Crucial's move to give the "MX" branding to the MX300 slightly tarnishes the reputation of the MX Series in my opinion. You can usually count on "MX" to stand for the highest possible performance, whereas "BX" stands for budget. Due to the use of TLC chips, which are inherently slower in nature, the MX300 only ranks in the middle of our test group when averaged over our real-life tests, and is 1% slower than the MX200. Shouldn't a new product with a higher model number be faster than the previous one? We used the brand-new M0CR040 firmware, which was released earlier this month.
Consumers are also very wary of TLC chips, which are being introduced these days to further reduce SSD pricing beyond what was possible with MLC. In a crowded SSD market where most SATA-connected drives perform almost the same, price is what matters most, and here, the MX300 can definitely score big.
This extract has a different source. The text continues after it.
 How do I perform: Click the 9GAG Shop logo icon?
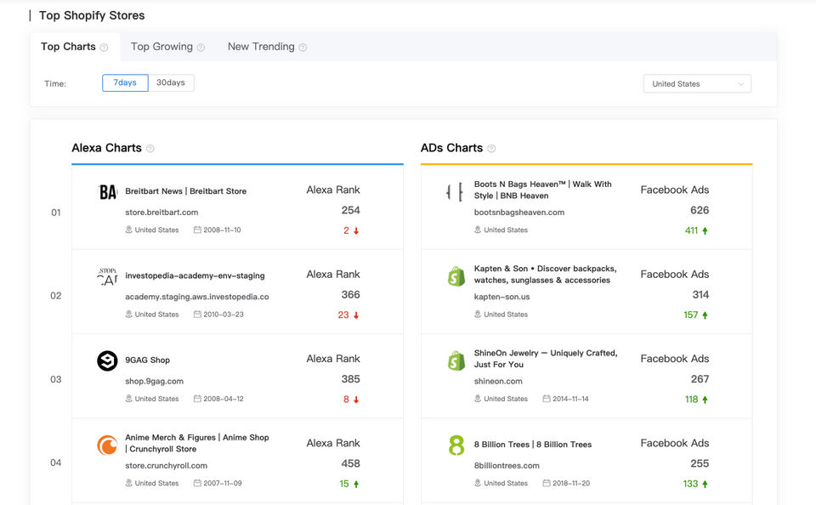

The tested 750 GB SSD is currently available online for $170, which makes it the second-cheapest drive in terms of dollar per gigabyte, right after the Trion 150 with a few percentage points less performance. The MX300 shatters the 30 cents per GB barrier easily, with only 23 cents per GB - and most competing SSDs are still slightly above 30 cents. Performance per dollar is also excellent, beating the MX200 or Samsung 850 EVO by a large margin.
Unless you absolutely need the highest performance (buy PCIe SSDs for that) or have a very write-heavy workload (buy MLC or SLC drives), I'm finding it hard to not recommend the MX300. Personally, I love the MX200 Series, but with only a few percent difference in real-world performance and the MX300 being available in larger capacities at significantly better pricing, I feel like I might be part of the TLC camp soon.